** Records for this exercise follows **
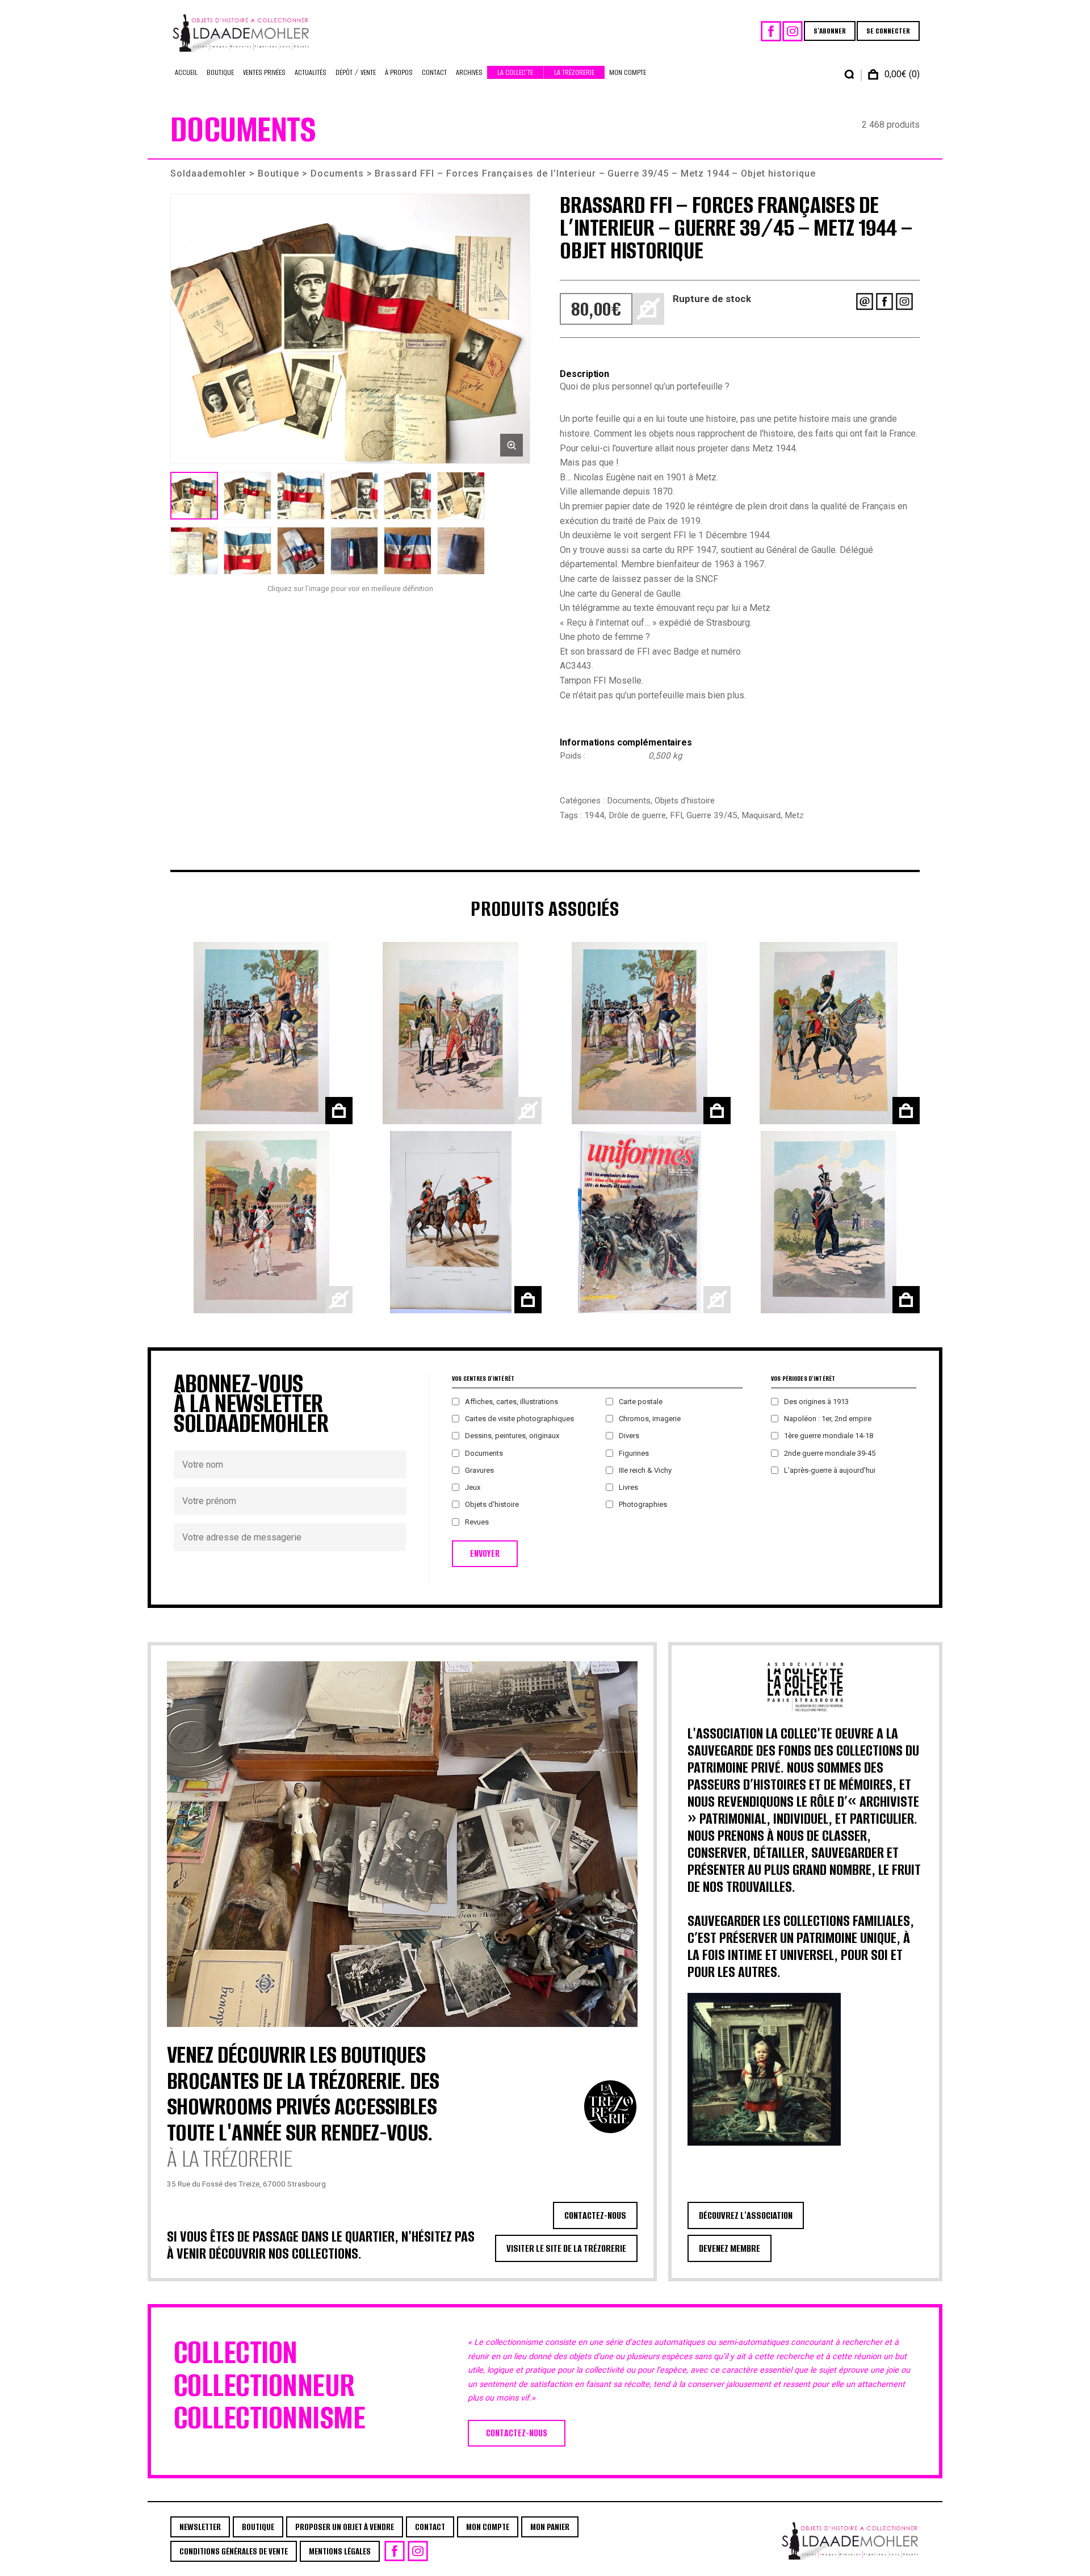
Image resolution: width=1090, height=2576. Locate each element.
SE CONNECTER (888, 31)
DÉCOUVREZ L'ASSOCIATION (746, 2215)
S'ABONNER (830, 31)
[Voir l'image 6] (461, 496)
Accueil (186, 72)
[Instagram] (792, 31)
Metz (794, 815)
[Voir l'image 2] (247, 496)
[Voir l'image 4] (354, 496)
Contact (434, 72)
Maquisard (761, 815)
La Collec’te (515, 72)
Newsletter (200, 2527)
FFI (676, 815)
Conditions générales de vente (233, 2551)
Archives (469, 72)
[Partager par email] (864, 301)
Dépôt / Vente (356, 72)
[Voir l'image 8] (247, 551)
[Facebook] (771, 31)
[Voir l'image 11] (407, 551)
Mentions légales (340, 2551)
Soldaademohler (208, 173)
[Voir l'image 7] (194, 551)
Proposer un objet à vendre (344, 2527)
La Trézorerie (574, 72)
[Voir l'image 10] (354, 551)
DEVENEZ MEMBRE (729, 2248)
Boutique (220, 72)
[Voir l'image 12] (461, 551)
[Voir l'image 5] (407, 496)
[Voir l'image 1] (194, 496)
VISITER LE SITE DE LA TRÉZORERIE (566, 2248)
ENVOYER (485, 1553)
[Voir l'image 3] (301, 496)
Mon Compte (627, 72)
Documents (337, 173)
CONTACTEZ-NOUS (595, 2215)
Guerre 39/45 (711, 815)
** End of Records for this exercise **
== Problem ==
Return all lines in the entries above that carry the word "Voir".

== Response for this exercise ==
[Voir l'image 6] (461, 496)
[Voir l'image 2] (247, 496)
[Voir l'image 4] (354, 496)
[Voir l'image 8] (247, 551)
[Voir l'image 11] (407, 551)
[Voir l'image 7] (194, 551)
[Voir l'image 10] (354, 551)
[Voir l'image 12] (461, 551)
[Voir l'image 5] (407, 496)
[Voir l'image 1] (194, 496)
[Voir l'image 3] (301, 496)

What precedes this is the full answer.